На другой день спозаранку уехала. Повезла от казаков домашним и близким поклоны, наказы. Лишь Степан Астахов ничего не пересылал с ней. Накануне заболел он, лечился водкой и не видел не только жены Томилина, но и всего белого света. На ученье не поехал; по его просьбе фельдшер кинул ему кровь, поставил на грудь дюжину пиявок. Степан в одной исподней рубахе сидел у колеса своей брички, — фуражка с белым чехлом мазалась, вытирая колесную мазь, — оттопырив губу, смотрел, как пиявки, всосавшись в выпуклые полушария его груди, набухали черной кровью.

Возле стоял полковой фельдшер, курил, процеживая сквозь редкие зубы табачный дым.

— Легчает?

— От грудей тянет.
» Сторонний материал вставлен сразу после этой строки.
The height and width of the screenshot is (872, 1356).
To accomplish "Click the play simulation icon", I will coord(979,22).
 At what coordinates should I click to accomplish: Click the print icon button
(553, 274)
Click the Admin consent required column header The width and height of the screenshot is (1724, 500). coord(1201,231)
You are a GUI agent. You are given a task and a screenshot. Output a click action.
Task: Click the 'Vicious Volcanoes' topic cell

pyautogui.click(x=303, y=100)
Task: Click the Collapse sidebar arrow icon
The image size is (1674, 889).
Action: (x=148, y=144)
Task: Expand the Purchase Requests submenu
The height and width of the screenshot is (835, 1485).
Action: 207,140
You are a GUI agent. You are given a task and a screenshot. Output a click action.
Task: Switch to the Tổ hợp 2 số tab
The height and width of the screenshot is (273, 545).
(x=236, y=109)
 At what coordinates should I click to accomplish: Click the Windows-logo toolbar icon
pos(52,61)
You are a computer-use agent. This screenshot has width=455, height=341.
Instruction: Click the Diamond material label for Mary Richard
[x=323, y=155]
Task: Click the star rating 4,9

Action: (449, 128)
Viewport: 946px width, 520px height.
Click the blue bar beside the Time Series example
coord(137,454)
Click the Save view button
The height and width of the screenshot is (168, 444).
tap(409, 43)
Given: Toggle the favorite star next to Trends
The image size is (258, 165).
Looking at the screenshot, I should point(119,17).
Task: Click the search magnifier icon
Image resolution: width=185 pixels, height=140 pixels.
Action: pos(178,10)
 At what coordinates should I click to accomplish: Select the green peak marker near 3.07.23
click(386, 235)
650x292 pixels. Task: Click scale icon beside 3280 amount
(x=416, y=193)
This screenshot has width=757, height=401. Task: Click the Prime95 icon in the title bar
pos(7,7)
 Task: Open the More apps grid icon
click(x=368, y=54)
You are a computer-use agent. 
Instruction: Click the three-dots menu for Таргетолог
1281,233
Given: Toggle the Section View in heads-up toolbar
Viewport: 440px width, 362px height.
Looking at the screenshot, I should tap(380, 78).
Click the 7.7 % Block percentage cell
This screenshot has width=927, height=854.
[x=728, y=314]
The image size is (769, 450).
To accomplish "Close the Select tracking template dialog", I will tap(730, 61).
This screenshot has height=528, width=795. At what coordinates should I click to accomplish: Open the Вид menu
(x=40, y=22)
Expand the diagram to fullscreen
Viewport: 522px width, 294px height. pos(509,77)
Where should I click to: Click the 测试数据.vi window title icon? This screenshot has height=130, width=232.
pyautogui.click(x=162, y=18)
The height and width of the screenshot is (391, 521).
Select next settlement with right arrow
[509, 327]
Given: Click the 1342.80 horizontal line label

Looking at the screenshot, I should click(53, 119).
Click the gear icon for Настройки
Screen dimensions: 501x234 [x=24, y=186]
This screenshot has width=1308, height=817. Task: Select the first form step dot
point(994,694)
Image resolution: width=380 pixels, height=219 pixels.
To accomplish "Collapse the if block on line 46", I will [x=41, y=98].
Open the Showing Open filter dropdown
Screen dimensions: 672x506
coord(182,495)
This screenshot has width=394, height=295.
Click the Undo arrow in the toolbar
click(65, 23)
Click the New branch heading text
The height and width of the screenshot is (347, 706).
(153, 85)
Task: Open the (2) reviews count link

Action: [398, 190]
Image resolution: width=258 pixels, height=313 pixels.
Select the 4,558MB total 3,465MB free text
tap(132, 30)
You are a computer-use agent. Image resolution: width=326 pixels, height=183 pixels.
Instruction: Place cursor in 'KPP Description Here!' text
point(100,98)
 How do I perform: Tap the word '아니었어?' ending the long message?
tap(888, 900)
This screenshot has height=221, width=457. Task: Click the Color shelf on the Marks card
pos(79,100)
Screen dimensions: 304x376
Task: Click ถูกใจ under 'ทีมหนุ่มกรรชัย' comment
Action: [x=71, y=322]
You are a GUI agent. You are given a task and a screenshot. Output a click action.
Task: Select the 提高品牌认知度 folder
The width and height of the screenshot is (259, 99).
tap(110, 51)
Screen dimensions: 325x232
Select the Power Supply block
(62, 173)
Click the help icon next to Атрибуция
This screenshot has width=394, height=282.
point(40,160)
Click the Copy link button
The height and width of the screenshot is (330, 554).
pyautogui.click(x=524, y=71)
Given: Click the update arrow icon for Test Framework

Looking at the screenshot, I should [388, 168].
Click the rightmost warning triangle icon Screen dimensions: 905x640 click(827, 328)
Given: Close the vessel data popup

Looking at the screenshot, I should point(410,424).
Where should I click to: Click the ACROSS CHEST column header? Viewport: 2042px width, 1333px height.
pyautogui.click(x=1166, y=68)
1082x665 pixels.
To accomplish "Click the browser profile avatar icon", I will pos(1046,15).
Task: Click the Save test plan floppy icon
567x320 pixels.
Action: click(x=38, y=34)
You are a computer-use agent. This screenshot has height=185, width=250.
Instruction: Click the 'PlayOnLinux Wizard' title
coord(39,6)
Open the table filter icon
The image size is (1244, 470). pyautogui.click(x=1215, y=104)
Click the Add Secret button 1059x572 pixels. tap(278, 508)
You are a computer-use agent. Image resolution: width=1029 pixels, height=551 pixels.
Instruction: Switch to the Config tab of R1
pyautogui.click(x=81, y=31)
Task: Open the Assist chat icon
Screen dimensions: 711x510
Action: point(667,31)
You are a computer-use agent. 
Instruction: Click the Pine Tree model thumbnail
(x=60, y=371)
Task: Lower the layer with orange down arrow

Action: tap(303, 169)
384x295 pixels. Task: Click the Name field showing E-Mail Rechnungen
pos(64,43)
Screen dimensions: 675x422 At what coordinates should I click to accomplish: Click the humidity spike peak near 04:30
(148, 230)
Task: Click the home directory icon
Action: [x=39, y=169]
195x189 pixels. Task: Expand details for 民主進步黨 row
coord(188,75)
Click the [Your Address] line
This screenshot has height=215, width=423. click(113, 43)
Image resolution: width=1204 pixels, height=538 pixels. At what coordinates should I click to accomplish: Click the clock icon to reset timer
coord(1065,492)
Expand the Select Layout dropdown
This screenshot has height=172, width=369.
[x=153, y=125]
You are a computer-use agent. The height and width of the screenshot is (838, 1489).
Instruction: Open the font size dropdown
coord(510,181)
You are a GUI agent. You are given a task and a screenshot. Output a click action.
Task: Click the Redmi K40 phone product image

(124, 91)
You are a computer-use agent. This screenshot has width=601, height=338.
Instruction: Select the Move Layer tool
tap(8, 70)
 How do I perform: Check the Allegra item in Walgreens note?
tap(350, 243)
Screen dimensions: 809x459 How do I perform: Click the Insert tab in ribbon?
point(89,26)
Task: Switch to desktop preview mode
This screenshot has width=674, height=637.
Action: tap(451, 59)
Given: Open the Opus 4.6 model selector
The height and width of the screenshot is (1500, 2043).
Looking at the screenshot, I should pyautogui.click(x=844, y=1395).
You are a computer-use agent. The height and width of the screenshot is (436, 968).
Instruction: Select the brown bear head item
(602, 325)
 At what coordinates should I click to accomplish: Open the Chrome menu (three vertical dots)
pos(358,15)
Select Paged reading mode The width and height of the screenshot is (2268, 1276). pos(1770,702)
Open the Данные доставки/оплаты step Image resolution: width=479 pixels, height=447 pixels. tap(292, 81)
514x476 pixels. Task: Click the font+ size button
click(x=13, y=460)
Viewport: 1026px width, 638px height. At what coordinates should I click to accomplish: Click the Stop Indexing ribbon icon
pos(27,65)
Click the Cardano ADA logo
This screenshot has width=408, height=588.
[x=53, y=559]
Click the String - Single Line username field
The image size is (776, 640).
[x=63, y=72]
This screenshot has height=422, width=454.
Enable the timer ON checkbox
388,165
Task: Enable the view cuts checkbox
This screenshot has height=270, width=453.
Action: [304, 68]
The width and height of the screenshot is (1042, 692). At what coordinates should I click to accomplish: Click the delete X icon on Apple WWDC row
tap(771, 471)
Сердцу, кубыть, просторней...

— Пиявки — первое средство!

К ним подошел Томилин. Мигнул.

— Степан, словцо бы сказать хотел.

— Говори.

— Поди на-час.

Степан, кряхтя, поднялся, отошел с Томилиным.

— Ну, выкладывай.

— Баба моя приезжала... Ноне уехала.

— А...

— Про твою женёнку по хутору толкуют...

— Что?

— Гутарют недобро.

— Ну?

— С Гришкой Мелеховым спуталась... В открытую.

Степан, бледнея, рвал с груди пиявок, давил их ногою. Последнюю раздавил, застегнул воротник рубахи и, словно испугавшись чего-то, снова расстегнул... Белые губы не находили покоя: подрагивая, расползались в нелепую улыбку, ежились, собираясь в синеватый комок... Томилину казалось, что Степан жует что-то твердое, неподатливое на зубы. Постепенно к лицу вернулась краска, прихваченные изнутри зубами, окаменели в недвижности губы. Степан снял фуражку, рукавом размазал по белому чехлу пятно колесной мази, сказал звонко:

— Спасибо за вести.

— Хотел упредить... Ты извиняй... Так, мол, и так дома...

Томилин сожалеюще хлопнул себя по штанине и ушел к нерасседланному коню. Лагеря в гуле голосов. Приехали с рубки казаки. Степан с минуту стоял, разглядывая сосредоточенно и строго черное пятно на фуражке. На сапог ему карабкалась полураздавленная, издыхающая пиявка.